On Wednesday, I sent a letter to all members of our community regarding Chris Campbell’s appointment as the new Head of School at Southern Cross College, Scarborough. Whilst, I am saddened to lose such a valuable and knowledgeable senior leader with our College, I am very happy for Chris. His promotion to this role is recognition of the great work that he has done at St Patrick’s, particularly in the role of Dean of Teaching and Learning in the past 11 years. Whilst I have thanked Chris in my letter, the entire College will have the opportunity to formally thank him during next Tuesday’s final term assembly.
Our Round 1 Debating started on Wednesday 28 February. Our Year 10 and 12 students competed very strongly and both teams were narrowly beaten by 1 point. Both our Year 9 and Year 11 teams won the week before and the Year 8 teams compete this Wednesday night.
On Tuesday evening, our musicians from various ensembles, bands and choirs performed for their parents and staff. It was an excellent evening with many entertaining performances. Thank you to the many parents who attended the evening. We are very fortunate to have so many talented staff dedicated to offering their expertise and such opportunities to our students.

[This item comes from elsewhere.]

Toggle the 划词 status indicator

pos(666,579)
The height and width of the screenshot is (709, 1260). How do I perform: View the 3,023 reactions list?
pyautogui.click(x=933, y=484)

This Saturday is our final round of Cricket and Volleyball for the season. We will host Padua College in the senior competitions and our younger teams will travel to play at Padua. It will be quite an emotional day for the many Year 12 students who have been involved in these sports since they started at St Patrick’s. Our First XI Cricket team are sharing the competition lead at this stage and if they are able to win, they will be the first St Patrick’s First XI to win a cricket premiership since we entered into the AIC competition. Hopefully, playing on St Patrick’s Day will be a good omen.